In England, the country’s 5.5 million Catholics represent just over eight percent of the population. Though the Church of England still enjoys official status, one recent national survey found that “no affiliation” is actually the country’s leading religious option, beating out Christianity 44 percent to 40.
The Catholic church runs seven adoption agencies in England and Wales, which are responsible for about 200 adoptions a year, and two in Scotland, processing roughly 40. (Overall, roughly 3,000 children are put up adoption annually in England). Observers credit the Catholic agencies with tackling some of the hardest-to-place cases.
In 2006, the United Kingdom adopted an “Equality Act” banning discrimination against gays, including in adoption rights. Cardinal Cormac Murphy-O’Connor of Westminster wrote to the Blair government request an exemption for Catholic agencies, but after a weekend of fevered negotiations, Blair announced Monday that the church would not be exempt, but could have 21 months to make the transition.
The regulations still must be adopted by parliament, and church officials are expected to make another appeal. A Jan. 29 statement from the archdiocese was non-committal about what might happen to the church’s agencies if an exemption is not eventually granted.
“During this time we will continue to provide all our existing adoption services and be evaluating the best way forward to ensure that the well being and interests of children remain at the heart of all future development plans for the agencies,” it said.
In Italy, meanwhile, the government of Prime Minister Romano Prodi is preparing a draft law of 18-19 points, which will extend legal protections such as health benefits and pensions to same-sex couples, but will stop short of allowing them to adopt children.
That proposal has drawn strong opposition from CEI, the powerful Italian bishops’ conference. Bishop Giuseppe Betori, secretary of the conference, has argued that such legal protections could be handled through existing common law, while creating a new form of registration amounts to a form of social approval for alternatives to heterosexual marriage.
“It’s precisely the word ‘couple’ that does not belong to the concept of a family involving a man and a woman,” Betori said. “Cohabitation should not have public status, and this is true both for same-sex unions as well as those between heterosexuals.”

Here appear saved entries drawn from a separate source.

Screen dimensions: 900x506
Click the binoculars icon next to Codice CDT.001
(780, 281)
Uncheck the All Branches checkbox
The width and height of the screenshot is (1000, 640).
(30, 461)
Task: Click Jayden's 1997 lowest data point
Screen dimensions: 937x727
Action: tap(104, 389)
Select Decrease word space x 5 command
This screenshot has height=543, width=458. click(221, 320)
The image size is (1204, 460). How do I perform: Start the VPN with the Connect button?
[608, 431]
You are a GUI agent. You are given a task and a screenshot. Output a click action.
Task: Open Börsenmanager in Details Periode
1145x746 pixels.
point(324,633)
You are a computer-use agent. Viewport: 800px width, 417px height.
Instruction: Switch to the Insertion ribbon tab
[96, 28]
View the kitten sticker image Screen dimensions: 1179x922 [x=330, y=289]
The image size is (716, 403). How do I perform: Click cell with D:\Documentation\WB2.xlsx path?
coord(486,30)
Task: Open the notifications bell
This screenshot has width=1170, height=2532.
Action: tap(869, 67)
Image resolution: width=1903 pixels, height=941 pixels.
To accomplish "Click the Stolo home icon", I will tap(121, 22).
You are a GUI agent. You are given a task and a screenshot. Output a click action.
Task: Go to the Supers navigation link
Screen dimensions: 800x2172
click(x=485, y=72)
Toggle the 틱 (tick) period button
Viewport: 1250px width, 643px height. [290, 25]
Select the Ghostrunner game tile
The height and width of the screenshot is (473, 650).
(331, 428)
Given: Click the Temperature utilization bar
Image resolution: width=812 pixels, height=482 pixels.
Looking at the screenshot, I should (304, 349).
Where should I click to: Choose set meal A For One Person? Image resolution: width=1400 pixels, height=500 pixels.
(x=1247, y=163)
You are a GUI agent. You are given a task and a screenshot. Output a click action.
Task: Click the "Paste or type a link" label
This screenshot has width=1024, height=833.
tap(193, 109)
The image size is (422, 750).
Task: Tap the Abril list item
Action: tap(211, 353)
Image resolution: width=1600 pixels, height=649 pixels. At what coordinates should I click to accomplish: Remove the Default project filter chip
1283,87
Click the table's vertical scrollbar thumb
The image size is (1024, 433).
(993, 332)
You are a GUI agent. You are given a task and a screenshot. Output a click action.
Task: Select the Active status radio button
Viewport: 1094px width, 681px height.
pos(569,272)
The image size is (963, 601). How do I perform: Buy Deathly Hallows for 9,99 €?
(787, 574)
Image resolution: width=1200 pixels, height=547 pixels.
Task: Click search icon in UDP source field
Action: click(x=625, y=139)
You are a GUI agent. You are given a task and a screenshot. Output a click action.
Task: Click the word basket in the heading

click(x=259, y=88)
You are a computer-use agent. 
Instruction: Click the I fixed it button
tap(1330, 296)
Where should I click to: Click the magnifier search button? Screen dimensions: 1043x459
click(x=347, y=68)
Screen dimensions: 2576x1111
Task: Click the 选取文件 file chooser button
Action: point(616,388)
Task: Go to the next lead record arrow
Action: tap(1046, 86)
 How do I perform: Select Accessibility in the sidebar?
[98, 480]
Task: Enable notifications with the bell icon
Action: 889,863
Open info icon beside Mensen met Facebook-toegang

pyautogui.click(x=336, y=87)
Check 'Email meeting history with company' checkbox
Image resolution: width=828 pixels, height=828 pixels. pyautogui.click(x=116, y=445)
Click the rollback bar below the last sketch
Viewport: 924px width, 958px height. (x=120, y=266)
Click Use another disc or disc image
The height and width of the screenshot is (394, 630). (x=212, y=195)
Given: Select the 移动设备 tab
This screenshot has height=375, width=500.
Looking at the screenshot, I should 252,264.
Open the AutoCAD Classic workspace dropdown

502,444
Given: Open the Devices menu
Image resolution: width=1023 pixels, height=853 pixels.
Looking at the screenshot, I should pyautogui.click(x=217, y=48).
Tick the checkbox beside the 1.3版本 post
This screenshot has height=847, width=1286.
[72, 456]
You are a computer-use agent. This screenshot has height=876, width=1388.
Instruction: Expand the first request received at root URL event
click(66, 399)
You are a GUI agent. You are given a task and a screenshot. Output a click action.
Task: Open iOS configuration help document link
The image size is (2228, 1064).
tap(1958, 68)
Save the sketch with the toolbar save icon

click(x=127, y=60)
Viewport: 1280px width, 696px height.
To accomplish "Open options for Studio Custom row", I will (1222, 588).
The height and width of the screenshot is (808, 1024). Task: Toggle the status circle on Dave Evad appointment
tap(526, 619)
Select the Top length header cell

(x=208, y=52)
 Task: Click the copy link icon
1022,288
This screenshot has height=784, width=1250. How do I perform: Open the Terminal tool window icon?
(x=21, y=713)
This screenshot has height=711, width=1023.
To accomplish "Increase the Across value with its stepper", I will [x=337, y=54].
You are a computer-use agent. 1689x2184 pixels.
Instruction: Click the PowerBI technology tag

Betori used strong language in arguing that Catholic lawmakers should not support the draft law: “We believe that a Catholic may not arrive at public recognition of de facto couples,” he said.
At least one leading Catholic member of the center-left coalition, Clemente Mastella, currently the Minister of Justice, has threatened to resign if the government moves forward.
“If they put me in the position of saying, ‘You’re in the government and you have to vote in favor of a law on de facto couples,’ I’ll resign tomorrow,” Mastella said.
Yesterday, Jesuit Fr. Federico Lombardi, the Vatican’s spokesperson, welcomed an appeal from the Italian president for calm. To date, however, there’s little indication of a possible compromise that might satisfy both the Prodi government and CEI.
One footnote with regard to church politics: Betori has played an unusually central role in articulating the church’s position on civil unions, making the rounds of the highly popular evening TV talk shows and providing quotes that end up on the front pages of the daily papers. Usually, that’s the role of Cardinal Camillo Ruini, the pope’s vicar for the Rome diocese and president of the Italian bishops’ conference since 1991. Ruini will turn 76 on Feb. 19, and while there’s no indication of an imminent departure, eventually his term will end. Betori, 59, is seen by some church-watchers as Ruini’s “dauphin,” so his emergence in the civil unions debate has been read as a possible way of promoting Betori as a successor.